- _TASK INSTRUCTIONS_: Reply with each record repeated exactly.

** Opening RECORDS FOR THE EXERCISE block **

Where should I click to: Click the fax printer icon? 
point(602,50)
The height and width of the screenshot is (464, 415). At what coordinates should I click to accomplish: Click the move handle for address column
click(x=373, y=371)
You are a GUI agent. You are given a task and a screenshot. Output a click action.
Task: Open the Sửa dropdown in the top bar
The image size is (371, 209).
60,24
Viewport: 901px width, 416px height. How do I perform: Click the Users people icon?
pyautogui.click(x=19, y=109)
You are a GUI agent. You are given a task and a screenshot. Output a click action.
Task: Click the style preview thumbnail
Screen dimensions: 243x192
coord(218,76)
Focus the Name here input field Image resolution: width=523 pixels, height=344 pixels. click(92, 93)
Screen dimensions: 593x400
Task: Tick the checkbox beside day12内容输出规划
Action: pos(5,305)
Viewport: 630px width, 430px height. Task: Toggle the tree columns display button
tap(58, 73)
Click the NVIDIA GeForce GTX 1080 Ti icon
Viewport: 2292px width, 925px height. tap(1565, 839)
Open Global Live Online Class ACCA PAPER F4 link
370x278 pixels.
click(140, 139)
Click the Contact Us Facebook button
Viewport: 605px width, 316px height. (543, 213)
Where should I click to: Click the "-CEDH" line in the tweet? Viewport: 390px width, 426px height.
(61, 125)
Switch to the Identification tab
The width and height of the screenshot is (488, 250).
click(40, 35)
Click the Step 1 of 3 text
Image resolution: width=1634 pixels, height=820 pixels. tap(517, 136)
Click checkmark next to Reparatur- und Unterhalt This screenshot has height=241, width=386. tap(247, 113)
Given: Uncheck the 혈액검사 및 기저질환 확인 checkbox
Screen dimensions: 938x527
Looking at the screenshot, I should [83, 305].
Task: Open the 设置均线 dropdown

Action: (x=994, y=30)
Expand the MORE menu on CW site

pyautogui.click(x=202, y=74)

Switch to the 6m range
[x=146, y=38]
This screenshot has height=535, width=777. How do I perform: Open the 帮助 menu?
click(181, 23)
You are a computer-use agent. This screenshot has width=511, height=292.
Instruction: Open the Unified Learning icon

** Closing RECORDS FOR THE EXERCISE block **

- _SOLUTION FOR THIS PROBLEM_:
Where should I click to: Click the fax printer icon? 
point(602,50)
The height and width of the screenshot is (464, 415). At what coordinates should I click to accomplish: Click the move handle for address column
click(x=373, y=371)
You are a GUI agent. You are given a task and a screenshot. Output a click action.
Task: Open the Sửa dropdown in the top bar
The image size is (371, 209).
60,24
Viewport: 901px width, 416px height. How do I perform: Click the Users people icon?
pyautogui.click(x=19, y=109)
You are a GUI agent. You are given a task and a screenshot. Output a click action.
Task: Click the style preview thumbnail
Screen dimensions: 243x192
coord(218,76)
Focus the Name here input field Image resolution: width=523 pixels, height=344 pixels. click(92, 93)
Screen dimensions: 593x400
Task: Tick the checkbox beside day12内容输出规划
Action: pos(5,305)
Viewport: 630px width, 430px height. Task: Toggle the tree columns display button
tap(58, 73)
Click the NVIDIA GeForce GTX 1080 Ti icon
Viewport: 2292px width, 925px height. tap(1565, 839)
Open Global Live Online Class ACCA PAPER F4 link
370x278 pixels.
click(140, 139)
Click the Contact Us Facebook button
Viewport: 605px width, 316px height. (543, 213)
Where should I click to: Click the "-CEDH" line in the tweet? Viewport: 390px width, 426px height.
(61, 125)
Switch to the Identification tab
The width and height of the screenshot is (488, 250).
click(40, 35)
Click the Step 1 of 3 text
Image resolution: width=1634 pixels, height=820 pixels. tap(517, 136)
Click checkmark next to Reparatur- und Unterhalt This screenshot has height=241, width=386. tap(247, 113)
Given: Uncheck the 혈액검사 및 기저질환 확인 checkbox
Screen dimensions: 938x527
Looking at the screenshot, I should [83, 305].
Task: Open the 设置均线 dropdown

Action: (x=994, y=30)
Expand the MORE menu on CW site

pyautogui.click(x=202, y=74)

Switch to the 6m range
[x=146, y=38]
This screenshot has height=535, width=777. How do I perform: Open the 帮助 menu?
click(181, 23)
You are a computer-use agent. This screenshot has width=511, height=292.
Instruction: Open the Unified Learning icon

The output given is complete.